◆ Task to carry out: The answer should consist of all the entries, repeated word for word.

[Stored entries]
⁂
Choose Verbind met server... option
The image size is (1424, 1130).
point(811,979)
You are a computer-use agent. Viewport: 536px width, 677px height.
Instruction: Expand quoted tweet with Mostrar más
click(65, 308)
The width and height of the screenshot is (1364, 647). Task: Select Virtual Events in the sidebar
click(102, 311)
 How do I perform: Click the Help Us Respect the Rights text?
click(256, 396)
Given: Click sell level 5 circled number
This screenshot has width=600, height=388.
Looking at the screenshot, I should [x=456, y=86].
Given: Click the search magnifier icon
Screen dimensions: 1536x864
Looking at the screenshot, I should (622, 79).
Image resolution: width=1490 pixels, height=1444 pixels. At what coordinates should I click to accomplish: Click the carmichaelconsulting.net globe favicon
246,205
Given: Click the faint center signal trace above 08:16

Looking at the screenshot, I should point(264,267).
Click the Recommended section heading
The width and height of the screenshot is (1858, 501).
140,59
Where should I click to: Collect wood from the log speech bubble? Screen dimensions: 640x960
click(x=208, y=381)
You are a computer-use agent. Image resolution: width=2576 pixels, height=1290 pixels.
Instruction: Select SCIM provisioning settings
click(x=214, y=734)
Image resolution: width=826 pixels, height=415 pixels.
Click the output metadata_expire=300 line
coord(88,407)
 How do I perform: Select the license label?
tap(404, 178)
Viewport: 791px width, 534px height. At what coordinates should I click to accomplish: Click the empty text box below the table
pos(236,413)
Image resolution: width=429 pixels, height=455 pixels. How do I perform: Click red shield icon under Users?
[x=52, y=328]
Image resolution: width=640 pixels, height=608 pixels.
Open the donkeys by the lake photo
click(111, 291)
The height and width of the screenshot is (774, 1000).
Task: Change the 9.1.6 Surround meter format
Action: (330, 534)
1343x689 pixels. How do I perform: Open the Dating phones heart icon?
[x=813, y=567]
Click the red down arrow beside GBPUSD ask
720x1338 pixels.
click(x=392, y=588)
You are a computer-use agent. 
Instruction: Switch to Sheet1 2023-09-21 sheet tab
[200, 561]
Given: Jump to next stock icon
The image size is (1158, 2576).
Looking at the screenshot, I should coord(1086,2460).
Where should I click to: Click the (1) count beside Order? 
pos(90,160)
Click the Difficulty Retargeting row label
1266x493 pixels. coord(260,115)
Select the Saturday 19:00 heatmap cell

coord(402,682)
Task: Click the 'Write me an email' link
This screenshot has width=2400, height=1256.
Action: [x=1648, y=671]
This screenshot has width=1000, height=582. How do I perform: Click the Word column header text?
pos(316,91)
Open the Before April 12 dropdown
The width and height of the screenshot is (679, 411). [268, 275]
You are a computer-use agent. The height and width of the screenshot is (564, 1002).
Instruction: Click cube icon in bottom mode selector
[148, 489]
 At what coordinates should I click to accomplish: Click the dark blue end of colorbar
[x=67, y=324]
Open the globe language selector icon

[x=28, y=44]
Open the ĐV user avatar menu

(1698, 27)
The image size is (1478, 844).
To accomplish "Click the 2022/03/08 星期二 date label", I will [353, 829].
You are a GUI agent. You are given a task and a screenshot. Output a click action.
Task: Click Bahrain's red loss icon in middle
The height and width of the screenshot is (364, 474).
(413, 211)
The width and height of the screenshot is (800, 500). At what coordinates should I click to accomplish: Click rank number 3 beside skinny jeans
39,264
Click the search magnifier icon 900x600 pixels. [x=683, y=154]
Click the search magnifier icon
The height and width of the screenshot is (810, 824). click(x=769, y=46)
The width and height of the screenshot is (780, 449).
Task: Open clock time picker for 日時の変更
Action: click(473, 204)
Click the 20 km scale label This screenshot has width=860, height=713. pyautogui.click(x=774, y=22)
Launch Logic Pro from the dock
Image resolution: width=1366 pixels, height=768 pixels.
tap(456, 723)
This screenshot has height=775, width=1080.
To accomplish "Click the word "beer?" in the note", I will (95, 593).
⁂
◆ Answer section:
Choose Verbind met server... option
The image size is (1424, 1130).
point(811,979)
You are a computer-use agent. Viewport: 536px width, 677px height.
Instruction: Expand quoted tweet with Mostrar más
click(65, 308)
The width and height of the screenshot is (1364, 647). Task: Select Virtual Events in the sidebar
click(102, 311)
 How do I perform: Click the Help Us Respect the Rights text?
click(256, 396)
Given: Click sell level 5 circled number
This screenshot has width=600, height=388.
Looking at the screenshot, I should [x=456, y=86].
Given: Click the search magnifier icon
Screen dimensions: 1536x864
Looking at the screenshot, I should (622, 79).
Image resolution: width=1490 pixels, height=1444 pixels. At what coordinates should I click to accomplish: Click the carmichaelconsulting.net globe favicon
246,205
Given: Click the faint center signal trace above 08:16

Looking at the screenshot, I should point(264,267).
Click the Recommended section heading
The width and height of the screenshot is (1858, 501).
140,59
Where should I click to: Collect wood from the log speech bubble? Screen dimensions: 640x960
click(x=208, y=381)
You are a computer-use agent. Image resolution: width=2576 pixels, height=1290 pixels.
Instruction: Select SCIM provisioning settings
click(x=214, y=734)
Image resolution: width=826 pixels, height=415 pixels.
Click the output metadata_expire=300 line
coord(88,407)
 How do I perform: Select the license label?
tap(404, 178)
Viewport: 791px width, 534px height. At what coordinates should I click to accomplish: Click the empty text box below the table
pos(236,413)
Image resolution: width=429 pixels, height=455 pixels. How do I perform: Click red shield icon under Users?
[x=52, y=328]
Image resolution: width=640 pixels, height=608 pixels.
Open the donkeys by the lake photo
click(111, 291)
The height and width of the screenshot is (774, 1000).
Task: Change the 9.1.6 Surround meter format
Action: (330, 534)
1343x689 pixels. How do I perform: Open the Dating phones heart icon?
[x=813, y=567]
Click the red down arrow beside GBPUSD ask
720x1338 pixels.
click(x=392, y=588)
You are a computer-use agent. 
Instruction: Switch to Sheet1 2023-09-21 sheet tab
[200, 561]
Given: Jump to next stock icon
The image size is (1158, 2576).
Looking at the screenshot, I should coord(1086,2460).
Where should I click to: Click the (1) count beside Order? 
pos(90,160)
Click the Difficulty Retargeting row label
1266x493 pixels. coord(260,115)
Select the Saturday 19:00 heatmap cell

coord(402,682)
Task: Click the 'Write me an email' link
This screenshot has width=2400, height=1256.
Action: [x=1648, y=671]
This screenshot has width=1000, height=582. How do I perform: Click the Word column header text?
pos(316,91)
Open the Before April 12 dropdown
The width and height of the screenshot is (679, 411). [268, 275]
You are a computer-use agent. The height and width of the screenshot is (564, 1002).
Instruction: Click cube icon in bottom mode selector
[148, 489]
 At what coordinates should I click to accomplish: Click the dark blue end of colorbar
[x=67, y=324]
Open the globe language selector icon

[x=28, y=44]
Open the ĐV user avatar menu

(1698, 27)
The image size is (1478, 844).
To accomplish "Click the 2022/03/08 星期二 date label", I will [353, 829].
You are a GUI agent. You are given a task and a screenshot. Output a click action.
Task: Click Bahrain's red loss icon in middle
The height and width of the screenshot is (364, 474).
(413, 211)
The width and height of the screenshot is (800, 500). At what coordinates should I click to accomplish: Click rank number 3 beside skinny jeans
39,264
Click the search magnifier icon 900x600 pixels. [x=683, y=154]
Click the search magnifier icon
The height and width of the screenshot is (810, 824). click(x=769, y=46)
The width and height of the screenshot is (780, 449).
Task: Open clock time picker for 日時の変更
Action: click(473, 204)
Click the 20 km scale label This screenshot has width=860, height=713. pyautogui.click(x=774, y=22)
Launch Logic Pro from the dock
Image resolution: width=1366 pixels, height=768 pixels.
tap(456, 723)
This screenshot has height=775, width=1080.
To accomplish "Click the word "beer?" in the note", I will (95, 593).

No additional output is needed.